Jika tidak juga tertahan, maka ingatlah malu jika dilihat orang. Apabila kemaksiatan tersebut tetap tidak tertahan, maka ketahuilah bahwa ketika itu anda telah berubah menjadi hewan”.
Apabila seseorang telah mampu untuk mencapai dan mengistiqamahkan ketakwaan, maka berbagai keistemewaan akan Allah berikan kepadanya. Baik di dunia maupun di akherat. Di dunia antara lain akan memberikan solusi terhadap probelemanya, diluaskan rezekinya (QS. ath-Talak : 2-3), dimudahkan urusan hidupnya (QS. ath-Thalak : 4), dicurahkan berbagai keberkahan dari langit (QS. al-Arif : 96), disayang Allah, malaikat dan seluruh alam (QS. Ali Imran : 76), serta dijaga dari kejahatan musuh (QS. Ali Imran : 102). Adapun keistemewaan di akhirat, diantaranya dengan ketakwaan yang dimiliki akan menjadi syarat terkabulnya amal. Hal ini terdapat dalam Al Qur’an (QS. Al Maidah ; 27), pelebur dosa dan pelipat ganda pahala (QS. ath-Thalaq : 5), dan tentunya menjadi syarat pewaris surga (QS. Maryam : 63). Tidak hanya menjadi pewaris surga, mereka orang-orang yang bertakwa juga menjadi penghuni VIP di surge (QS. Maryam : 85 dan Az-Zumar : 77).

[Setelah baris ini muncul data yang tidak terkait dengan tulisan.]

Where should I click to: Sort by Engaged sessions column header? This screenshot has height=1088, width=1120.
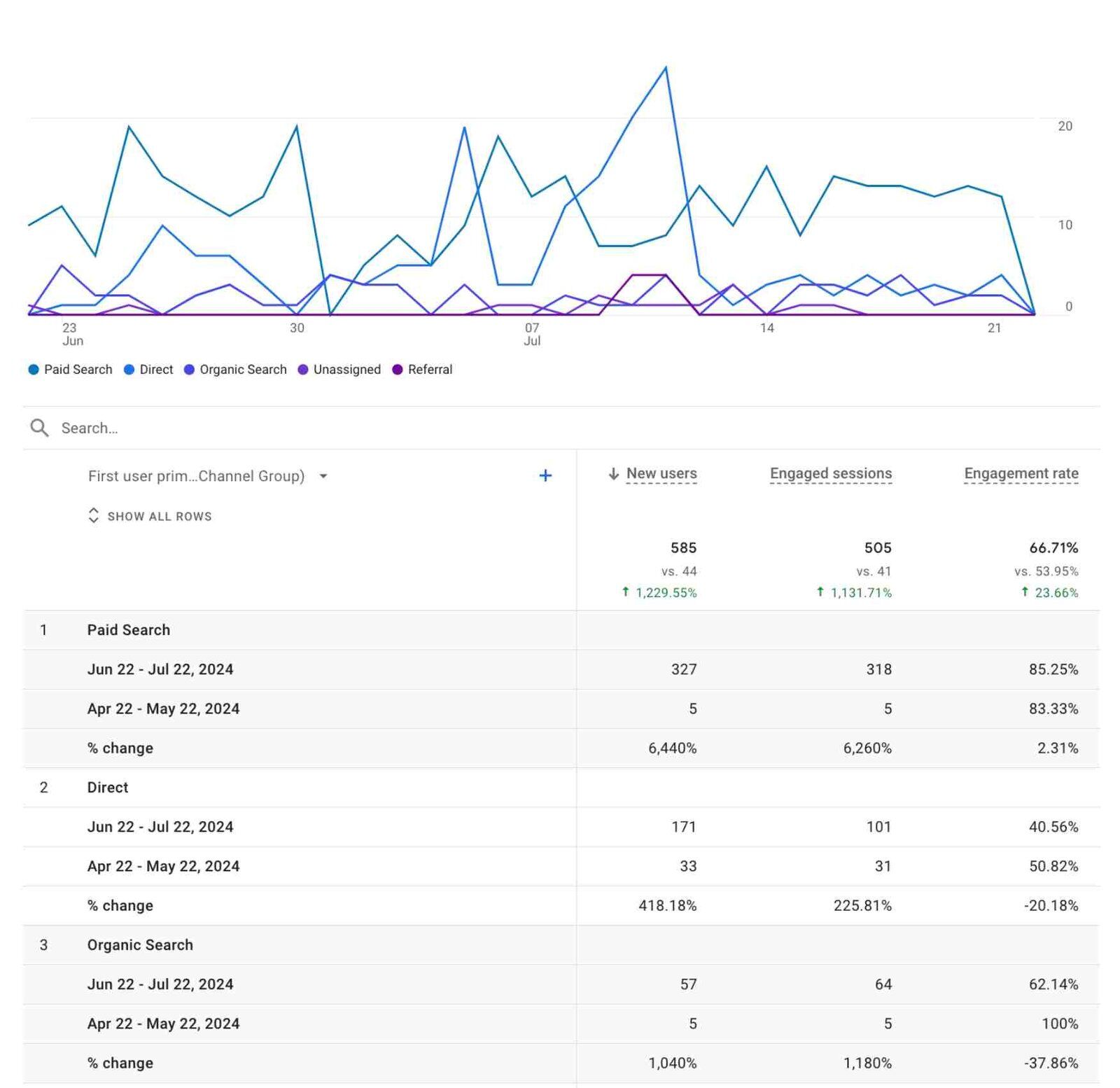click(830, 474)
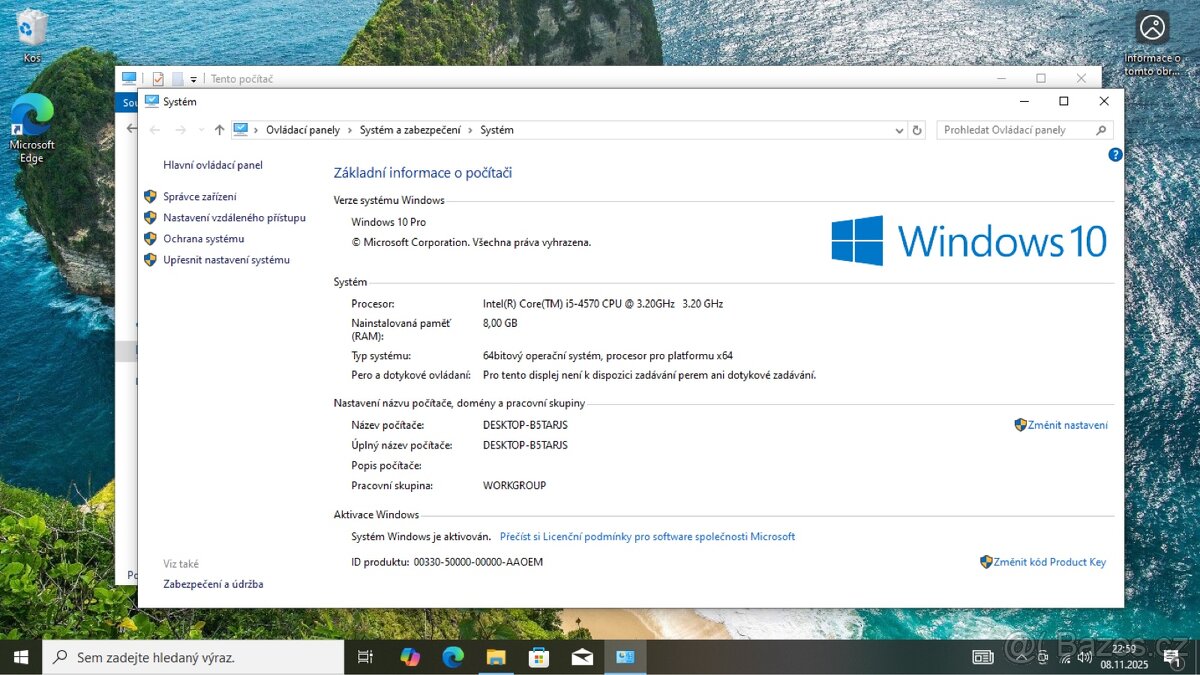Open the volume icon in system tray
Viewport: 1200px width, 675px height.
(x=1084, y=658)
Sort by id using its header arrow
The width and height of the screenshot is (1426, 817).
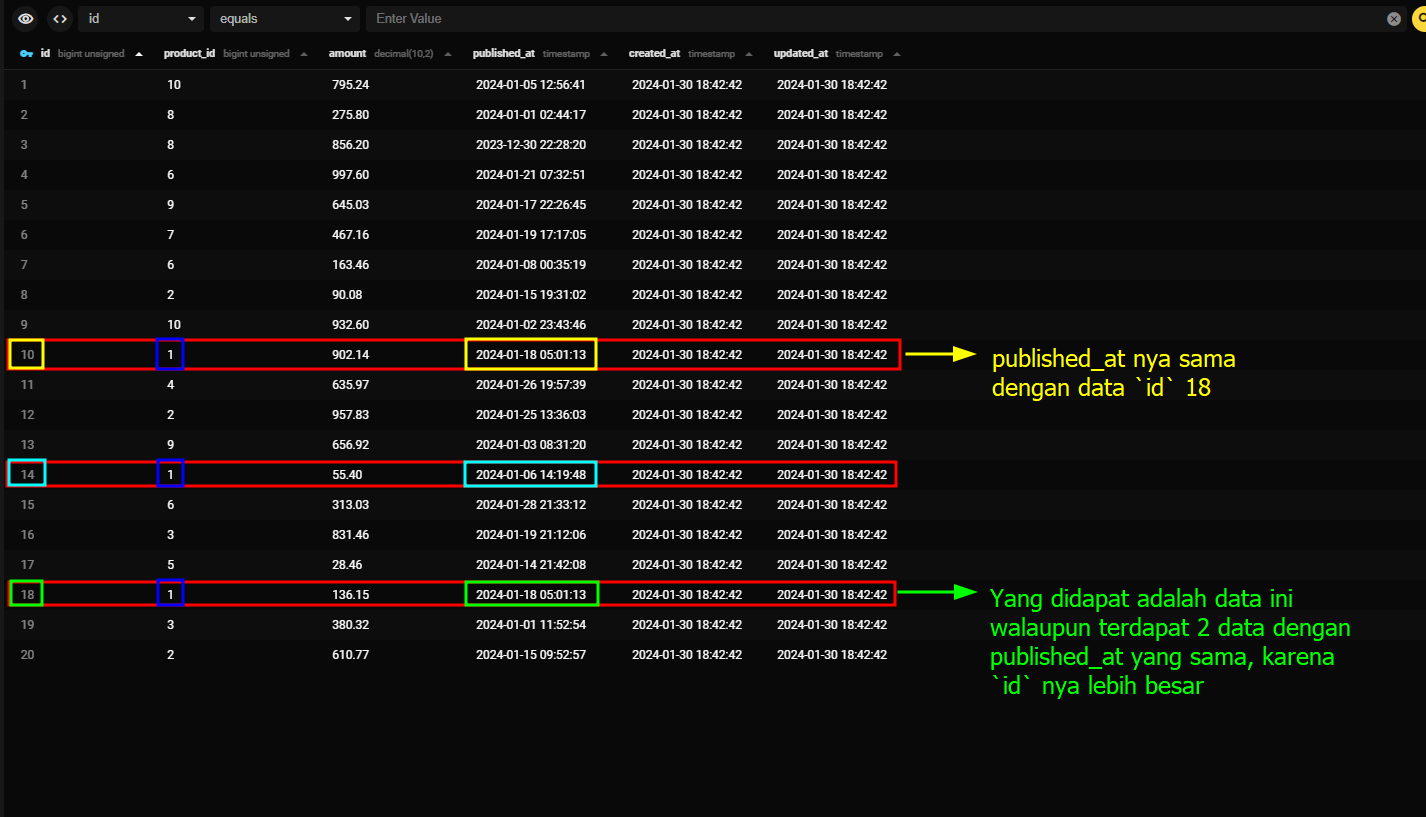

Momentum bulan suci Ramadhan ini hendaknya mampu dioptimalkan mengisinya secara penuh dengan berbagai amal ibadah baik yang wajib dan hal hal yang disunnahkan oleh Allah SWT, sehingga akhirnya seusai Ramadhan akan mendapat predikat muttaqin.
Demikian pengertian sekilas takwa dan keutamaannya dan semoga Allah selalu menganugerahkan pertolongan-Nya kepada kita semua sehingga mampu untuk menjadi orang yang selalu bertakwa dan tetap dalam ketakwaan sampai akhir hayat. Aamiin.